The effort to preserve Pickwick Mill




At the historic Pickwick Mill, repairs to the dam connected with the mill are in the works, and community members may support the preservation of the mill and its history by making a donation to go toward dam repairs.

When it comes to commercial flour mills west of the Mississippi, the Pickwick Mill is the first, having been built between 1856 and 1858. In the Civil War era, 100 barrels of flour were made for the Union Army each day at the mill, which operated 24 hours a day.

The mill, a building with six stories, antique and restored milling equipment and a 20-foot water wheel, is now a historic site and museum in the care of the nonprofit organization Pickwick Mill, Inc.
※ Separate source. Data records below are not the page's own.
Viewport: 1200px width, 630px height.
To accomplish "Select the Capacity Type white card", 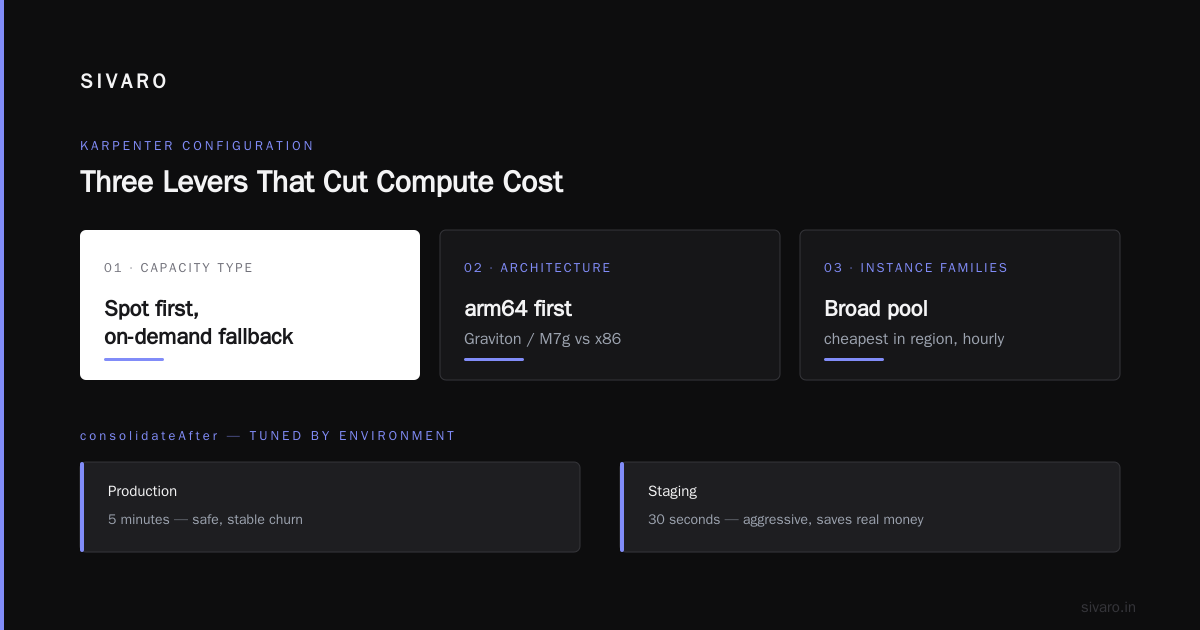I will coord(250,305).
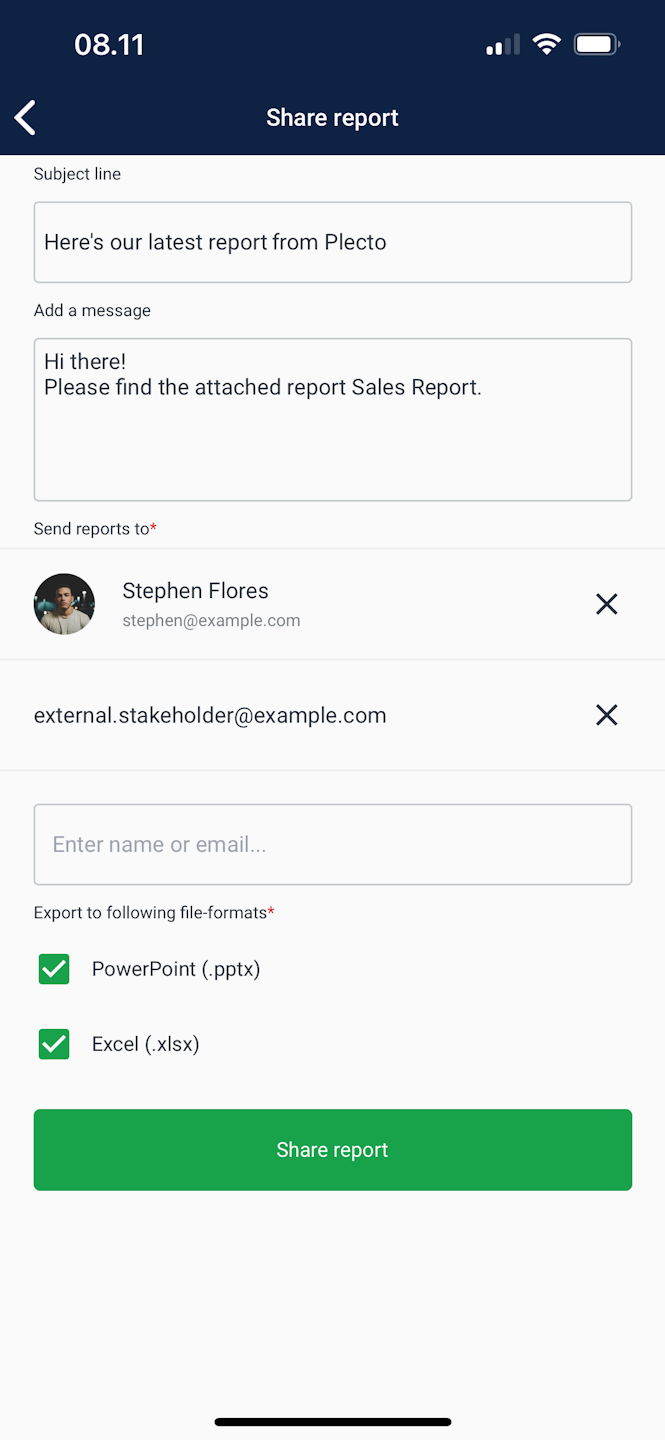The image size is (665, 1440).
Task: Focus the Add a message text area
Action: (x=332, y=419)
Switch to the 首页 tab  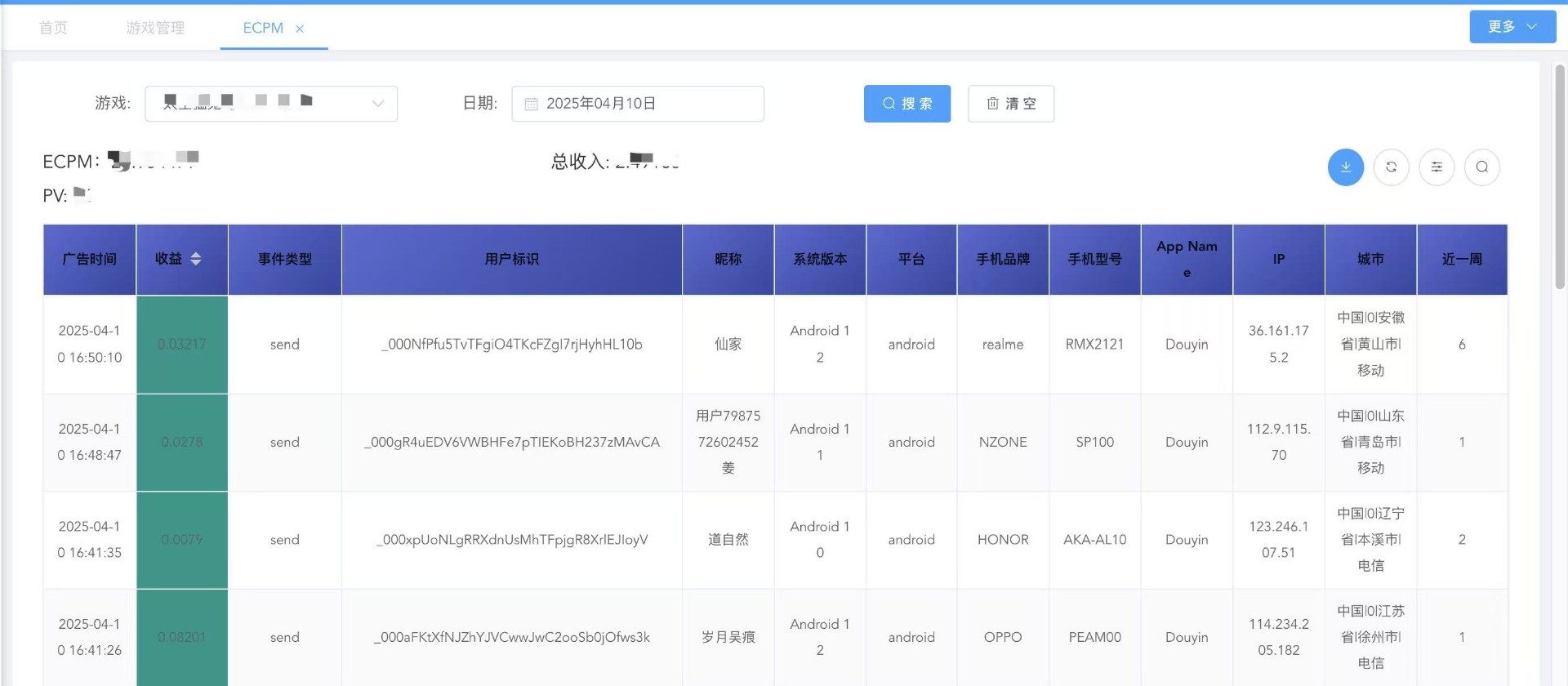coord(54,28)
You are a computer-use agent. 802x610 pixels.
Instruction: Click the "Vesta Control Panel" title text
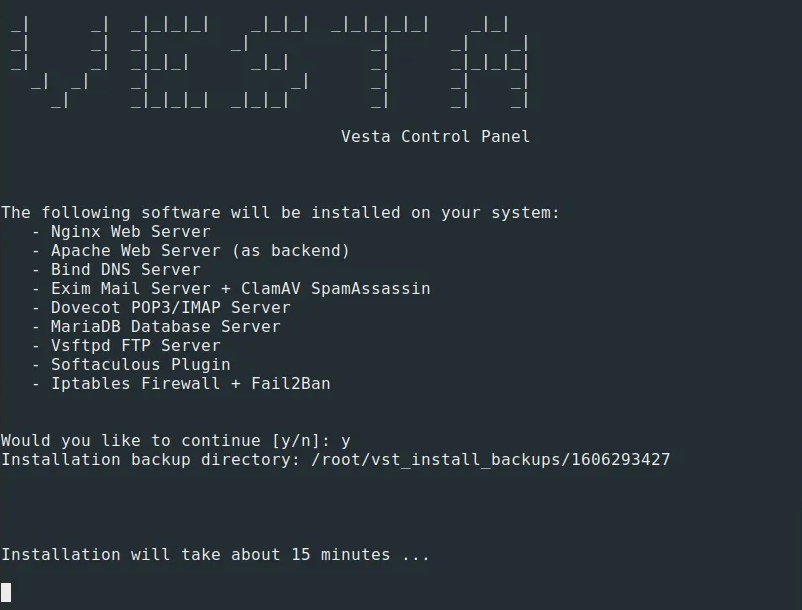tap(435, 136)

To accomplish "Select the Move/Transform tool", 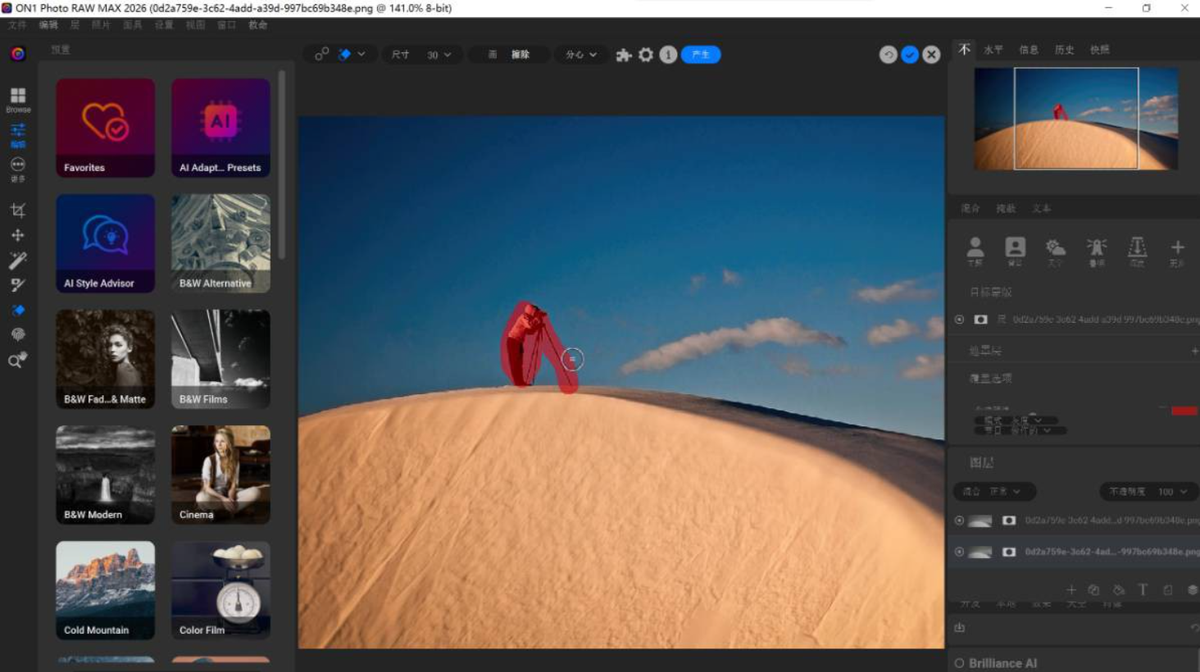I will pos(17,235).
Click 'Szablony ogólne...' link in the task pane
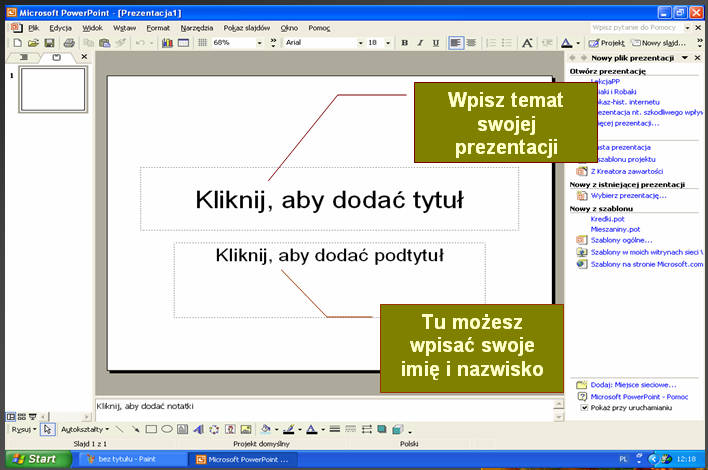 tap(621, 240)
“It’s a window into the past … We try to show people what things used to be like,” Pickwick Mill, Inc., Vice President Tony Blumentritt said. “I think it’s important for people to know what we’ve come from. And I’m not alone. The Board of Directors [of Pickwick Mills, Inc.] feels the same way. It’s just a magnificent structure that deserves to be kept up and maintained.”

The mill lake’s dam is in need of repairs. “The water wheel machinery of the mill is functional, but the water wheel is powered by water from the lake, which is held up by the dam, so without the dam, we wouldn’t have the water to power the water wheel,” Blumentritt shared.
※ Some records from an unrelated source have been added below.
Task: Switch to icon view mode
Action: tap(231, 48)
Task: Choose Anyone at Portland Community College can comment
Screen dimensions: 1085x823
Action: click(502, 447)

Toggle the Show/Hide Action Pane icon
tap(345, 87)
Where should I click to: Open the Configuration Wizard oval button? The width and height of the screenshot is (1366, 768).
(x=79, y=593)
Repairs may include fixing a suspected leak through the dam and a concrete wall that holds a gate of the dam.

“The dam, as you can imagine, it’s got water running through it all the time, so there’s constant pressure and usage of the dam,” Blumentritt stated.

Lake LaBelle, the lake which is held up by the dam, is used for recreation such as swimming by Pickwick residents. A beach was recently made by the body of water, and a butterfly garden is also near the lake. Additionally, Pickwick Fire and Rescue may access the lake when an emergency source of water is needed, and the lake is used to help control flooding.

“The goals in this really are to keep the dam functional and safe, and to meet DNR [Minnesota Department of Natural Resources] guidelines for dam safety … the whole end goal is to keep the lake as a lake so the water wheel will run, so the lake stays in place, so the community has a lake, so Pickwick Fire and Rescue has an emergency reservoir and to keep the lake functional as a flood control structure,” Blumentritt noted. “And none of that would be possible without the mill being there. The dam was built strictly for the mill originally.”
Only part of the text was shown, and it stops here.